*Data for this exercise*:
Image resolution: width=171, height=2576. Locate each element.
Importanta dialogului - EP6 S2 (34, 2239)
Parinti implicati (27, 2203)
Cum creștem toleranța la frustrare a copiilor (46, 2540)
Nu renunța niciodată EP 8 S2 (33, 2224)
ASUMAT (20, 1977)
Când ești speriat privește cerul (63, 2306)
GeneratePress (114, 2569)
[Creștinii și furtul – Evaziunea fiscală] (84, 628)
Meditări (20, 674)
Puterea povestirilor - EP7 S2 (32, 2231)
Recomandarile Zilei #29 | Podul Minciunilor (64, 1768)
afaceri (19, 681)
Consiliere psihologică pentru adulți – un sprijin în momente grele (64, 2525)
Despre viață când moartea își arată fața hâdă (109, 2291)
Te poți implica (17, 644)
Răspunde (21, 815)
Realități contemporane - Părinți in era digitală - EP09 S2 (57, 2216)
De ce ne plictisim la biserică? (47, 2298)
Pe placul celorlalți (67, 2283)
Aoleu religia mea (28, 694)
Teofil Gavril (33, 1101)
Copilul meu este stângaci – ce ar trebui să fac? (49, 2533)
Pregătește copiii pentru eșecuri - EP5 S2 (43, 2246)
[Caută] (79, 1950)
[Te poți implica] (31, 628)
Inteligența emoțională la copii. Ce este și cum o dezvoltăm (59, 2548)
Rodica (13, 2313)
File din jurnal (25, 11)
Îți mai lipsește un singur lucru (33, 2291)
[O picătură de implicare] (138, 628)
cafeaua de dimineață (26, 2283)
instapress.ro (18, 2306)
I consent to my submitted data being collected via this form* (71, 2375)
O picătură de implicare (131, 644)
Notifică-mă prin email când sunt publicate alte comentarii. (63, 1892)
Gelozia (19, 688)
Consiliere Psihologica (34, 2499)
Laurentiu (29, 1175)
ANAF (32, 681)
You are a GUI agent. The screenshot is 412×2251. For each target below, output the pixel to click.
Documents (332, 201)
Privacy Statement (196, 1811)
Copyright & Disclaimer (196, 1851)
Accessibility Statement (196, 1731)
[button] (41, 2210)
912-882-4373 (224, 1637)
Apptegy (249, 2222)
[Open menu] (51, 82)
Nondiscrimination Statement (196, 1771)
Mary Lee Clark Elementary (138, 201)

*The task*: Output exactly the span of lines beginning at the first line of the records and ending at the line that holds "ASUMAT (20, 1977)", inclusive, with no other text.

*Exercise output*:
Image resolution: width=171, height=2576. Locate each element.
Importanta dialogului - EP6 S2 (34, 2239)
Parinti implicati (27, 2203)
Cum creștem toleranța la frustrare a copiilor (46, 2540)
Nu renunța niciodată EP 8 S2 (33, 2224)
ASUMAT (20, 1977)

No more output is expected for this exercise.